Wednesday, May 23, 2012

Europe Stocks Rise

European stock markets registered strong gains Wednesday, due to a slew of solid economic readings around the globe and well-received German and Portuguese debt auctions, which combined to buoy market sentiment.

The mood was lifted early Wednesday after the release of China's official manufacturing Purchasing Managers' Index, which rose to 50.5 in January from 50.3 in December, and was higher than the 49.5 forecast by economists.

Sentiment was further propped up by euro-zone manufacturing PMI rising to 48.8 from 46.9 in December, and the U.K. manufacturing PMI jumping to 52.1, against expectations for a reading of 49.7.

And in the U.S., the Institute for Supply Management's manufacturing PMI increased to 54.1 in January from a revised 53.1 in December, first reported as 53.9, indicating the country's manufacturing sector's expansion stayed on track in January.

The strong manufacturing readings indicate that a global recession can be averted, said Angus Campbell, head of sales at Capital Spreads, noting that if the recovery in the global economy can be sustained, this would prove to be a good time to buy stocks.

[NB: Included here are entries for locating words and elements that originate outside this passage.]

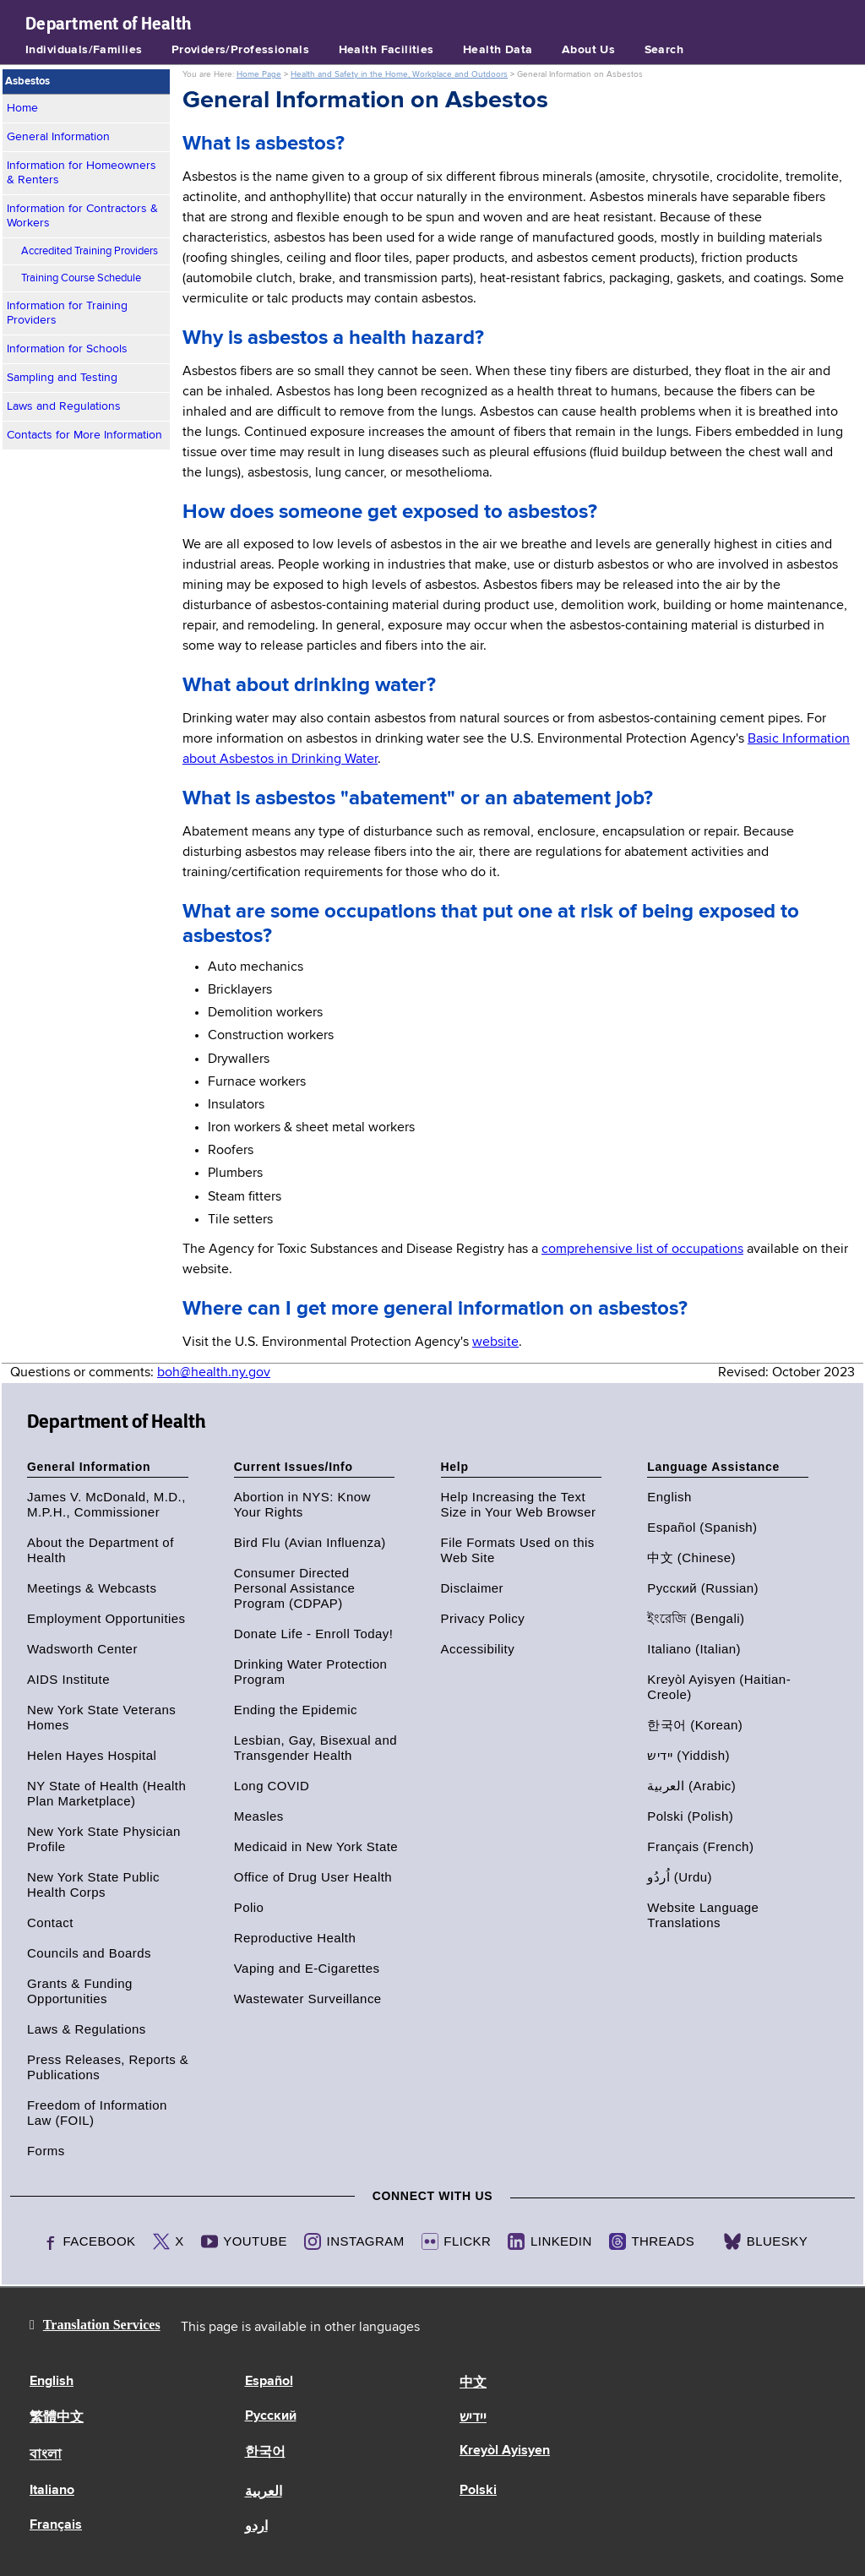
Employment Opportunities (106, 1618)
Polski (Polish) (690, 1816)
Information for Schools (67, 349)
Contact (50, 1922)
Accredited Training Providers (89, 251)
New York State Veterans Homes (101, 1717)
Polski (478, 2490)
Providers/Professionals (240, 50)
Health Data (498, 50)
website (495, 1342)
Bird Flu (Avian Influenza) (310, 1542)
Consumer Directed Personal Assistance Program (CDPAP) (295, 1588)
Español (269, 2381)
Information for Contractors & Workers (82, 216)
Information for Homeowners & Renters (81, 173)
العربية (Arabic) (691, 1785)
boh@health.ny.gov (213, 1373)
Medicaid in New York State (316, 1846)
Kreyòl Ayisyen (505, 2451)
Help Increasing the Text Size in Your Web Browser (518, 1504)
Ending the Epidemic (295, 1709)
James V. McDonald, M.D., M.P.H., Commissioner (106, 1504)
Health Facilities (386, 50)
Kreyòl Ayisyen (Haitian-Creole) (719, 1687)
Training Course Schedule (81, 278)
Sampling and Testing (62, 378)
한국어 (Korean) (695, 1725)
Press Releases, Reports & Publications (107, 2067)
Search (664, 50)
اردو (256, 2527)
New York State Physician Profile (104, 1839)
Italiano (52, 2490)
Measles (259, 1816)
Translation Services (101, 2324)
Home (22, 108)
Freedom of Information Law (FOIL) (97, 2112)
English (669, 1497)
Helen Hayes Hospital (91, 1755)
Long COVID (272, 1785)
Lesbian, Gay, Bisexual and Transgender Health (315, 1747)
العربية (263, 2492)
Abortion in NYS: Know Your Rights (302, 1504)
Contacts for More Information (84, 435)
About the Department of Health (100, 1550)
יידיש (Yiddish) (688, 1755)
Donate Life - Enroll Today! (314, 1633)
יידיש (473, 2418)
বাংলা (46, 2455)
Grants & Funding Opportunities (80, 1991)
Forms (46, 2150)
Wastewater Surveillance (308, 1998)
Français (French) (700, 1846)
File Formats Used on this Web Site (518, 1550)
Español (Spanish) (702, 1527)
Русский (270, 2416)
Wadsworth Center (82, 1649)
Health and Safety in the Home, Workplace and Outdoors (399, 74)
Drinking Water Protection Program (311, 1671)
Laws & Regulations (86, 2029)
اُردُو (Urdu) (679, 1877)
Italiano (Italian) (694, 1649)
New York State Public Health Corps (93, 1884)
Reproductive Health (295, 1938)
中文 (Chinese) (691, 1557)
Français (56, 2525)
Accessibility (478, 1649)
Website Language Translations (703, 1915)
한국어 (265, 2452)
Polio (249, 1907)
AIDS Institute (68, 1679)
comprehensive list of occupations (642, 1249)
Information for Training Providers (67, 313)
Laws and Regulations (64, 406)
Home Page (259, 74)
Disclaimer (472, 1588)
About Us (588, 50)
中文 (473, 2383)
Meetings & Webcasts (91, 1588)
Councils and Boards (89, 1953)
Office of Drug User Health (313, 1877)
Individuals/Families (83, 50)
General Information (58, 137)
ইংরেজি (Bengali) (695, 1618)
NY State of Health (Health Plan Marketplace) (106, 1793)
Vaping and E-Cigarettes (307, 1968)
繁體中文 (57, 2418)
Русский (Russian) (703, 1588)
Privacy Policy (483, 1618)
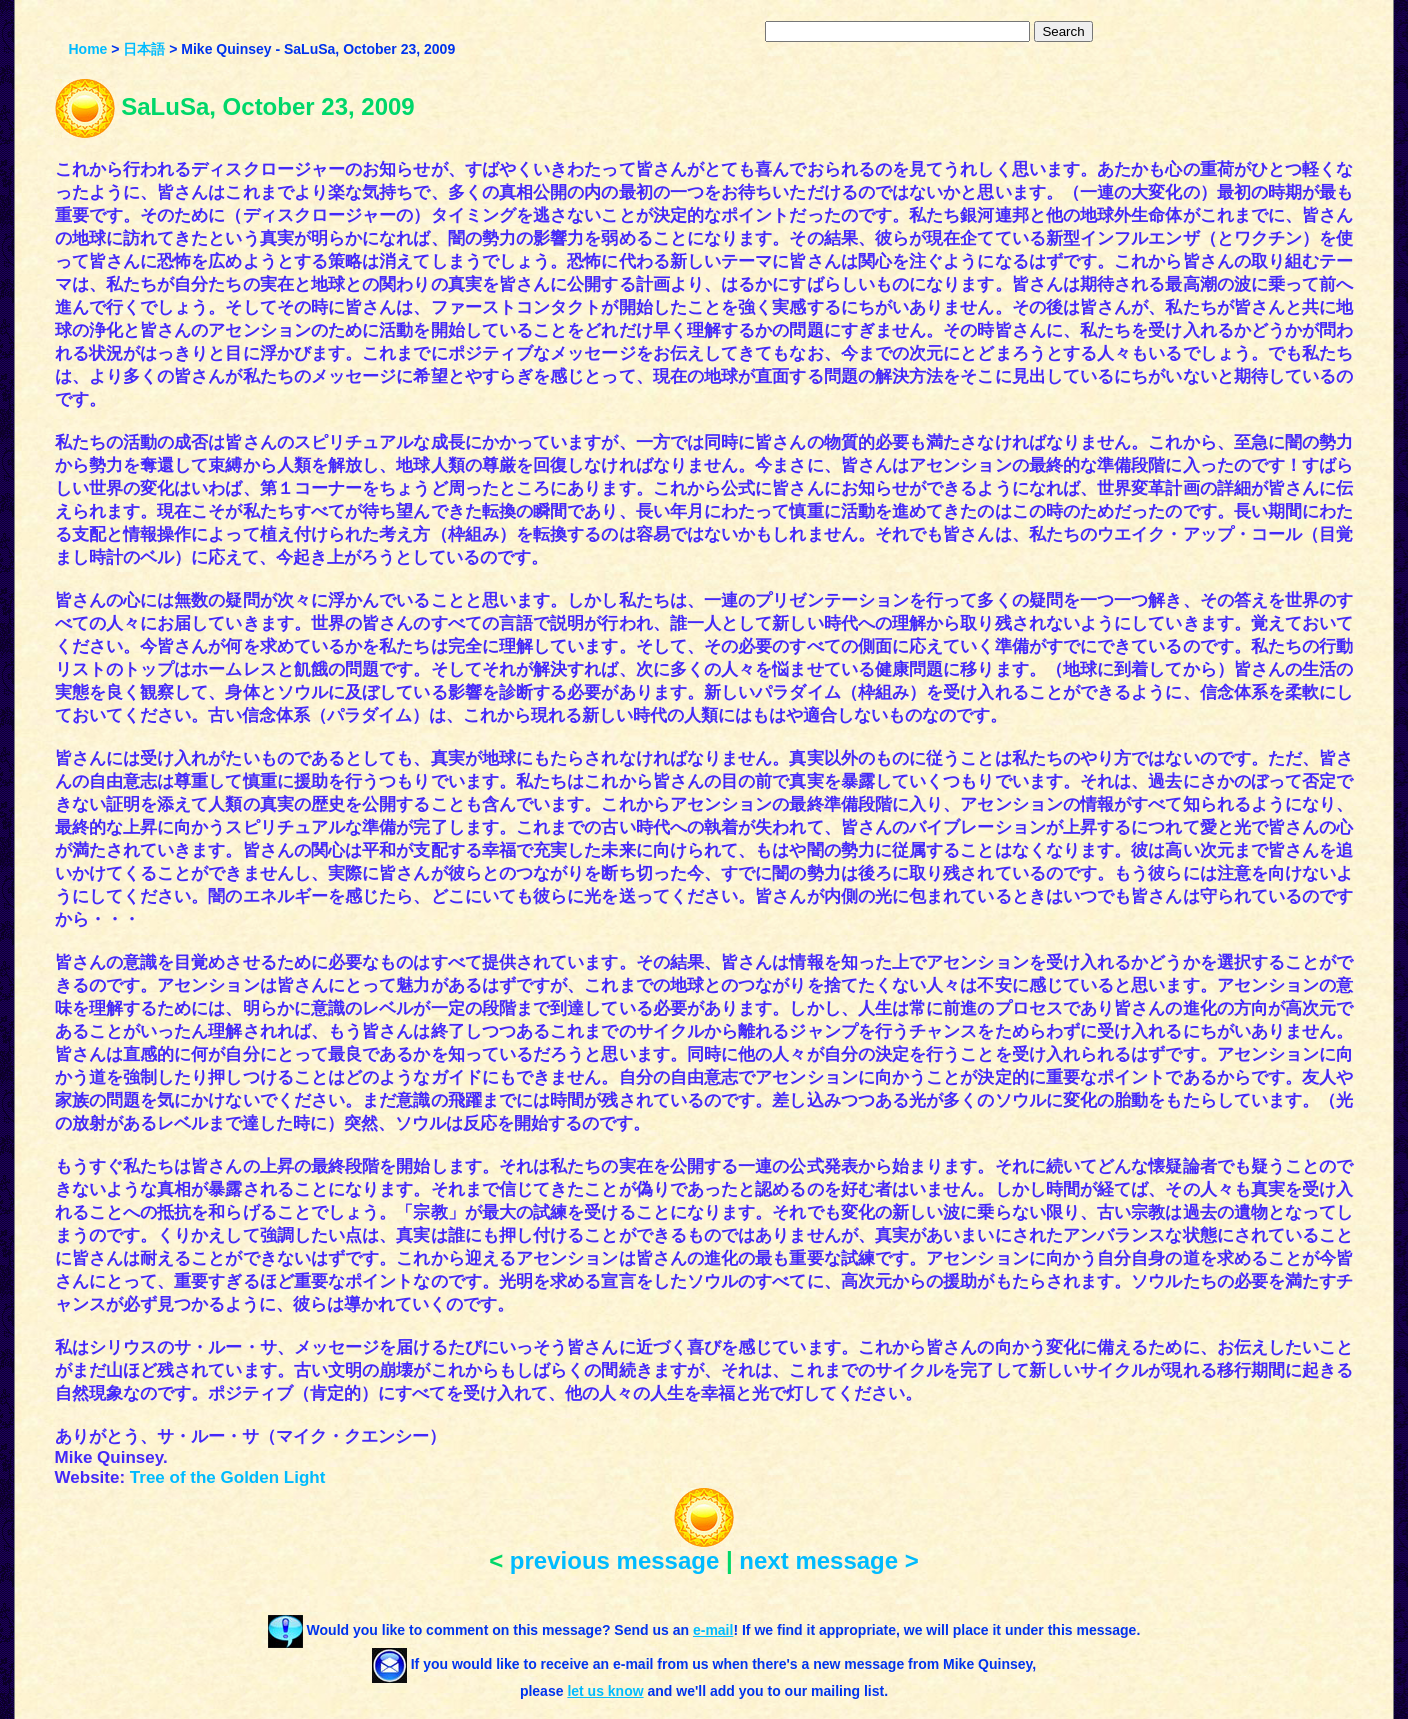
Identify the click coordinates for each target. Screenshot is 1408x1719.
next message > (828, 1560)
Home (87, 49)
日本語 (144, 49)
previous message (614, 1560)
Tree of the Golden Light (228, 1477)
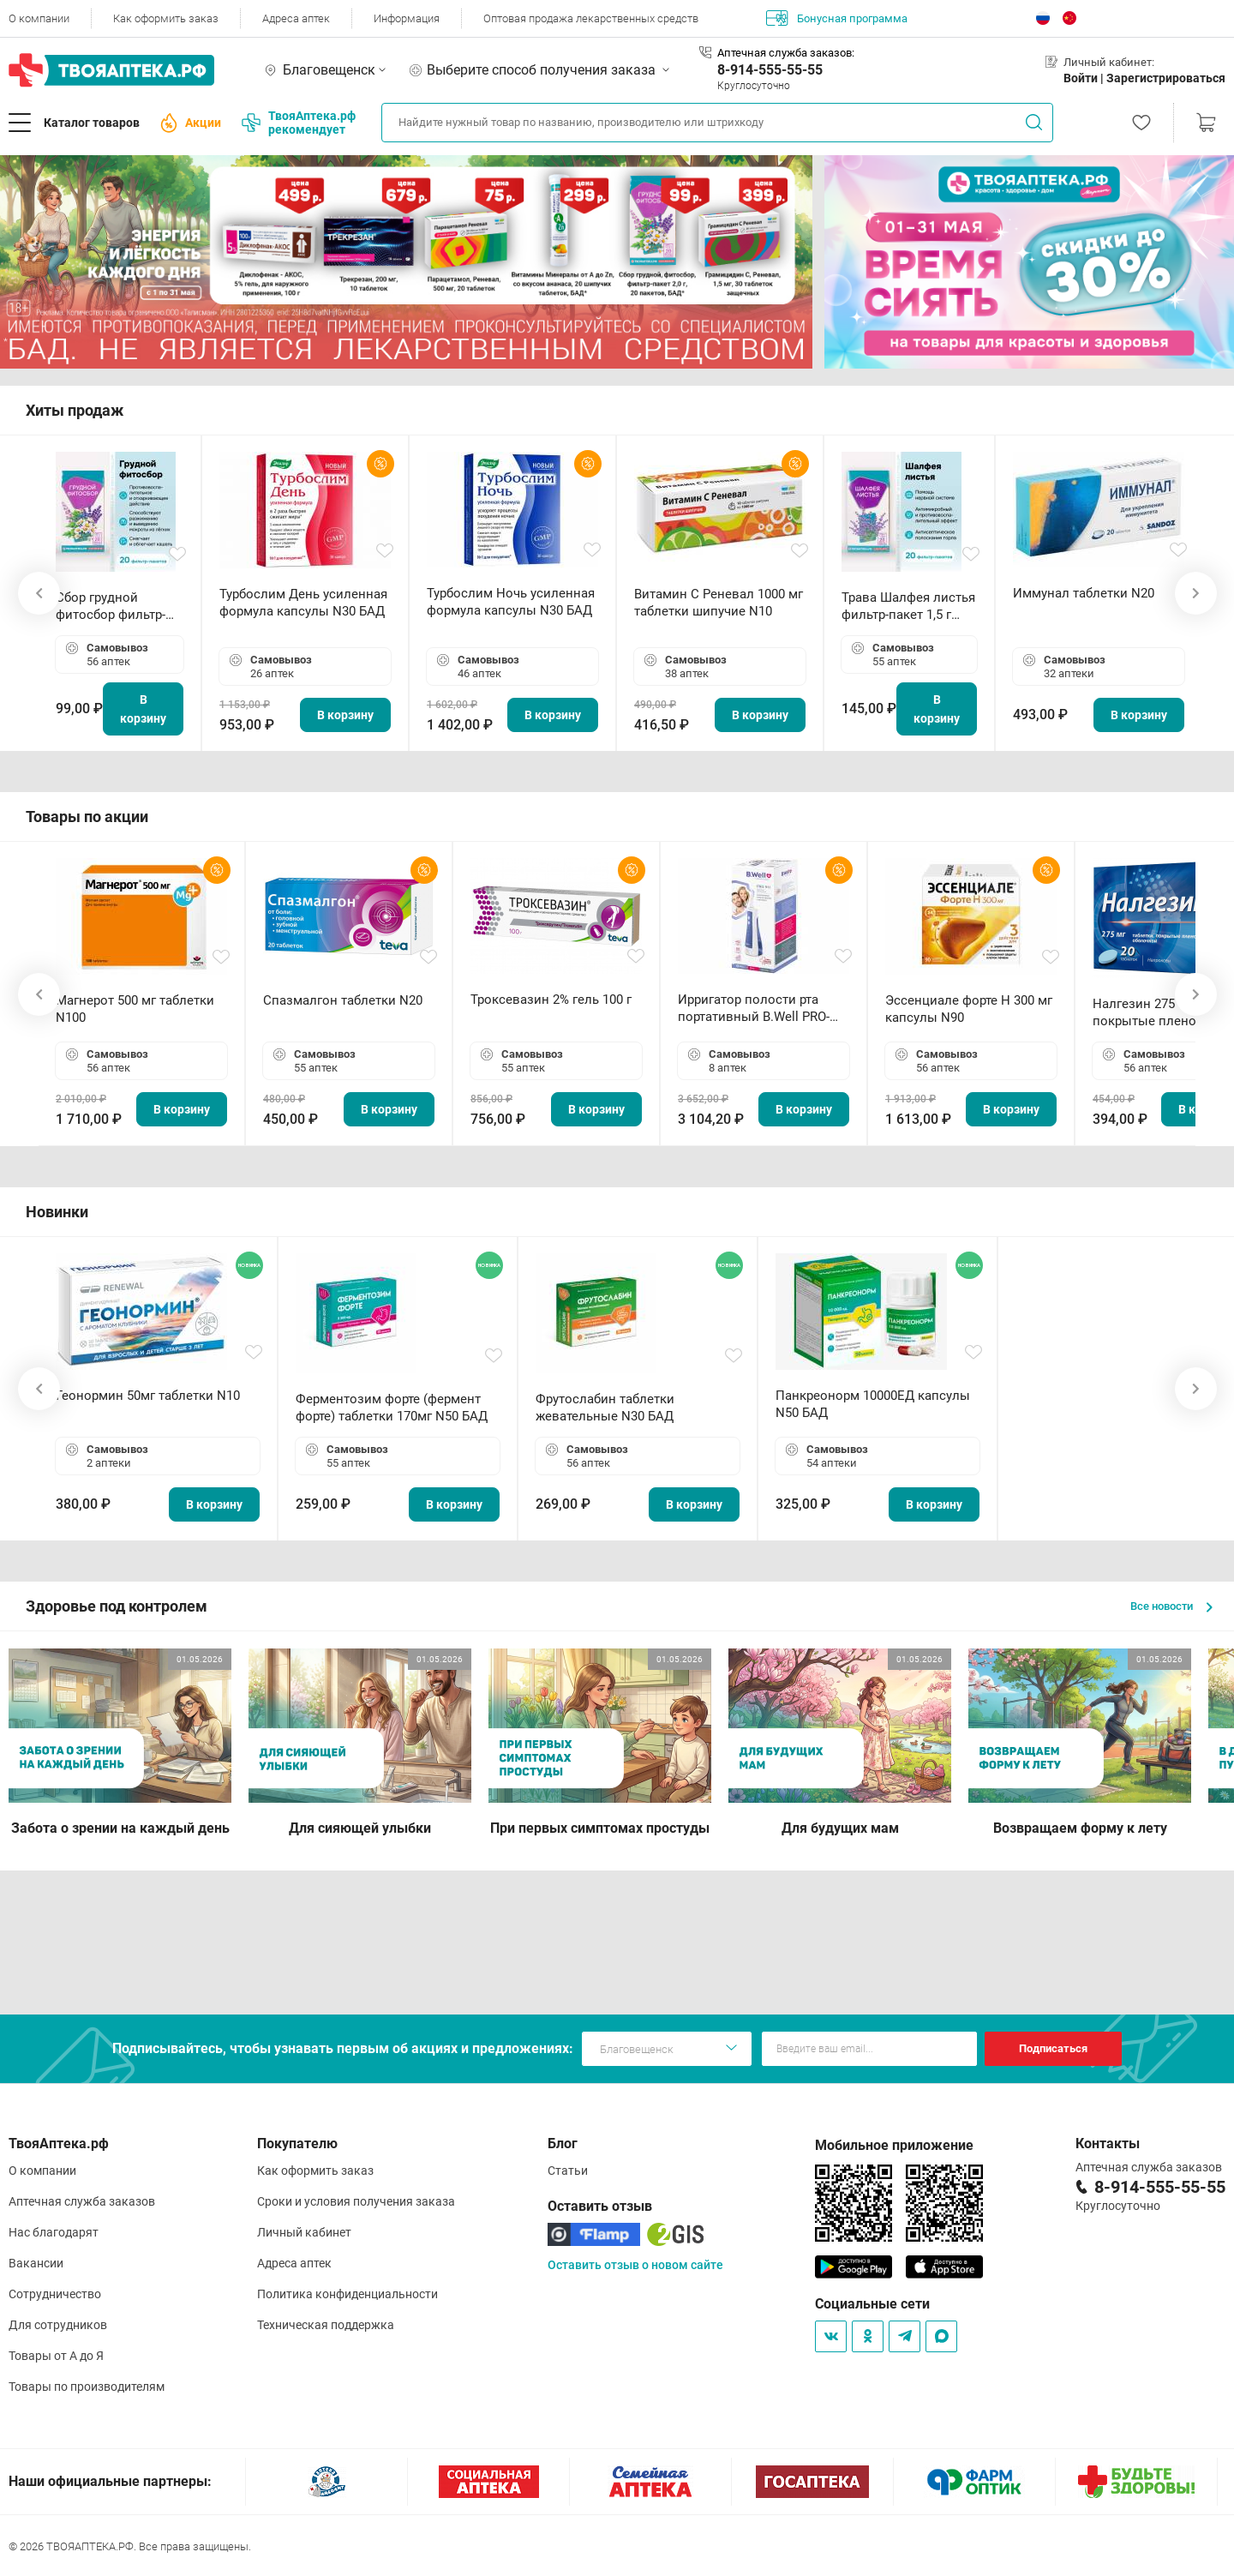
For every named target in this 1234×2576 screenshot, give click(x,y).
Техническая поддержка (325, 2325)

"Investors are becoming more and more optimistic that the major threat to growth, the European sovereign debt crisis, is slowly but surely being eradicated as central banks continue to flood the system with liquidity. So far this action has managed to avert a credit crunch, brought the yields on government bonds down and helped to boost confidence," added Mr. Campbell.

Late in Europe, the Stoxx Europe 600 index ended up 2% at 259.51. The U.K.'s FTSE 100 index ended up 1.9% at 5790.72, Germany's DAX rose 2.4% to 6616.64 and France's CAC-40 index finished up 2.1% at 3367.46.

European equities have had their best start to the year since 1998 and U.S. stocks managed to record their largest January gains in 15 years. Deutsche Bank's strategists noted that the Stoxx Europe 600 index has generated a total return of more than 4% during January, the best January return since 1998. "Earnings momentum has bottomed, the global economy is firmer and the three-year longer-term refinancing operation is positive for banks," they added.

Indeed, banks were the standout gainers Wednesday, amid growing expectations that Greece will conclude its talks with private-sector bondholders on the restructuring of its debt. The Stoxx Europe 600 banks index was up 3.8%. Banco Popular Espanol gained 4.6% after posting a 10% rise in fourth-quarter net profit. In London, Lloyds Banking Group rose 5.2% after announcing a restructure of its management team.

Debt auctions were in focus Wednesday. Germany sold €4.093 billion of 10-year bunds. The auction "went relatively well, showing good interest for the paper," said Newedge.

Meanwhile, Portugal sold the maximum targeted €1.5 billion of three- and six-month treasury bills.

"The lower accepted yields are a positive, albeit with the gloss on this taken off somewhat by the softening of demand," said Rabobank.

"From a 'restructuring contagion' perspective, these sales will do nothing to add to recent concerns but, then again, neither will they provide any safeguard against fears ratcheting up once again should, as seems perhaps likely, the market returns to fretting over the possibility Greece's restructuring will prove to be a template rather than a one-off solution," it added.

Other economic data helped support the bullish tone in the market. Earlier, data showed inflation in the euro zone held steady at 2.7% in January, in line with expectations.

In the U.S., the ADP employment report suggested the country gained 170,000 new private-sector jobs in January, in line with economists' expectations, while construction spending jumped 1.5% in December, better than expectations for a 0.5% rise. Late in Europe, the Dow Jones Industrial Average climbed 1.1% to 12767, while the Standard & Poor's 500-stock index rose 1.0% to 1326.

In currency markets, the euro gained ground against the dollar on the bullish tone in stock markets, although investors are still waiting for an agreement between Greece and its private-sector creditors. By late European trade, the single currency was fetching $1.3191 from $1.3083 late Tuesday in New York. The dollar was at ¥76.12 from ¥76.27.

Among commodities, light, sweet crude for March delivery was up two cents at $98.50 on the New York Mercantile Exchange. Gold for February delivery was up $11.70 at $1,752.10 per troy ounce late in Europe on the Comex division of Nymex.